* Records supplied *
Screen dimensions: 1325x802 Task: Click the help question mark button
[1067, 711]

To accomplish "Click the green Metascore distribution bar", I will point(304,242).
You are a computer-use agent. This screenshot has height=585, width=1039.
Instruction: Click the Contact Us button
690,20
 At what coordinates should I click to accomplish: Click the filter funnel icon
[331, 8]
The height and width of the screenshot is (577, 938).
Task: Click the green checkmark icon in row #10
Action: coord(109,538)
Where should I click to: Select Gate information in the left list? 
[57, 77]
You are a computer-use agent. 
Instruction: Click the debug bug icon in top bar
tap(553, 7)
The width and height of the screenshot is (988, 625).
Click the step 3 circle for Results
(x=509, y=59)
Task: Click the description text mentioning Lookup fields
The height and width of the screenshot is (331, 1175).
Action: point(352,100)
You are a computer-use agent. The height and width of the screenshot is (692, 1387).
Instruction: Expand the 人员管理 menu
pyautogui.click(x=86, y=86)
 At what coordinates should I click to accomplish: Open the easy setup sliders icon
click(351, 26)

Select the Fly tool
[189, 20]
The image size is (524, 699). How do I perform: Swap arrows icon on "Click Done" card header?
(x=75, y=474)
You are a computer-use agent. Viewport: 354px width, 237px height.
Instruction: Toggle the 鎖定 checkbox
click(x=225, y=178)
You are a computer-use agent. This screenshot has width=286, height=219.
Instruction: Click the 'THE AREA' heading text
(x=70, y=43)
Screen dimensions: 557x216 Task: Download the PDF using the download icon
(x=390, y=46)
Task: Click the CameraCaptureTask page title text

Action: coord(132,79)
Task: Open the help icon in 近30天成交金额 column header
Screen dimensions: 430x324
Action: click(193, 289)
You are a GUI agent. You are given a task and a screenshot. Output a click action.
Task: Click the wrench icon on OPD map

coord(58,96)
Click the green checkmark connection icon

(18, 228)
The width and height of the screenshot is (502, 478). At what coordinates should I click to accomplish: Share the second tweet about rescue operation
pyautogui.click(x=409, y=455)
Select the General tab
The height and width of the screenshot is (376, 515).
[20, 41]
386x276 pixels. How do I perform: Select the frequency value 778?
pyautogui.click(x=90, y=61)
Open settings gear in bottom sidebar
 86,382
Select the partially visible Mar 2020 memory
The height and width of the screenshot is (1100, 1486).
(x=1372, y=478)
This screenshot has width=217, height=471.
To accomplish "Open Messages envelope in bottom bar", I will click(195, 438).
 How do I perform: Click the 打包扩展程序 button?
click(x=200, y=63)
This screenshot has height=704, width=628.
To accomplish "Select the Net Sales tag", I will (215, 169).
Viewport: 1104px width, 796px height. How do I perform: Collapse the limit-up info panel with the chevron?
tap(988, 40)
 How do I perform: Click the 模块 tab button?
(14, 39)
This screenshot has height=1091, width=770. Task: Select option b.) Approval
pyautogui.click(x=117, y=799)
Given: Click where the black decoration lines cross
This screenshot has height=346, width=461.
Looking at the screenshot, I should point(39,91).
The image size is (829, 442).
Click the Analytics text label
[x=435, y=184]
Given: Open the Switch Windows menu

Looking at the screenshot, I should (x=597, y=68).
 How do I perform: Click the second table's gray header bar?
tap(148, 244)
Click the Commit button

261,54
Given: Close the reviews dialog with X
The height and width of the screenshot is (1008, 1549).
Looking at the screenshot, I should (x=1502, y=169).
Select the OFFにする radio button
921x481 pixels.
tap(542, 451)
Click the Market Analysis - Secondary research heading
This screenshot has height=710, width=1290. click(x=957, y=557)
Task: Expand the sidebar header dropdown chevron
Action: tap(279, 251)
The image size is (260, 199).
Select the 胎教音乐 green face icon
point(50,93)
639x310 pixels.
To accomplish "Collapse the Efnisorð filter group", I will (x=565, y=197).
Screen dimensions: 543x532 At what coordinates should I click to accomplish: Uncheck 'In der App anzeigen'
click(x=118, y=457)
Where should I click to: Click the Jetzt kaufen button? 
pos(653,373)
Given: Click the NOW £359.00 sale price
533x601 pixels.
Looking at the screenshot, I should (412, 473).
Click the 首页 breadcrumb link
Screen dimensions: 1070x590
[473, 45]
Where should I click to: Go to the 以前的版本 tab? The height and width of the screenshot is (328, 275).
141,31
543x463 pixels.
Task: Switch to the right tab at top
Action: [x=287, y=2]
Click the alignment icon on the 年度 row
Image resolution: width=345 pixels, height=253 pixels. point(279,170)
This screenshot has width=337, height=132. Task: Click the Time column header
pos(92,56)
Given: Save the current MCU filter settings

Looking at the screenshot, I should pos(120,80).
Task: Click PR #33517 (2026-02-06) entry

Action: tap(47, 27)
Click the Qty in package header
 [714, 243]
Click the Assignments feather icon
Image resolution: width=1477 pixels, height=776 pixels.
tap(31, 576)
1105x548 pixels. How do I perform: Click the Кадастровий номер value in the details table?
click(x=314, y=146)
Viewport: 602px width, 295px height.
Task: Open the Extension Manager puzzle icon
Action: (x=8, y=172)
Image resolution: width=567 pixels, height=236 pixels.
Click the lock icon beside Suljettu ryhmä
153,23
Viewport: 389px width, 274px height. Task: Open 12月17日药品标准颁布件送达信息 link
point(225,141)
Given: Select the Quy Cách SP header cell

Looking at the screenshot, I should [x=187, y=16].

* Assignment *
Taking the entries above, restate exactly those lines that fall between the line with "Given: Click where" and the line with "The image size is (260, 199).", keeping both of those lines too.

* Reply to the task *
Given: Click where the black decoration lines cross
This screenshot has height=346, width=461.
Looking at the screenshot, I should point(39,91).
The image size is (829, 442).
Click the Analytics text label
[x=435, y=184]
Given: Open the Switch Windows menu

Looking at the screenshot, I should (x=597, y=68).
 How do I perform: Click the second table's gray header bar?
tap(148, 244)
Click the Commit button

261,54
Given: Close the reviews dialog with X
The height and width of the screenshot is (1008, 1549).
Looking at the screenshot, I should (x=1502, y=169).
Select the OFFにする radio button
921x481 pixels.
tap(542, 451)
Click the Market Analysis - Secondary research heading
This screenshot has height=710, width=1290. click(x=957, y=557)
Task: Expand the sidebar header dropdown chevron
Action: tap(279, 251)
The image size is (260, 199).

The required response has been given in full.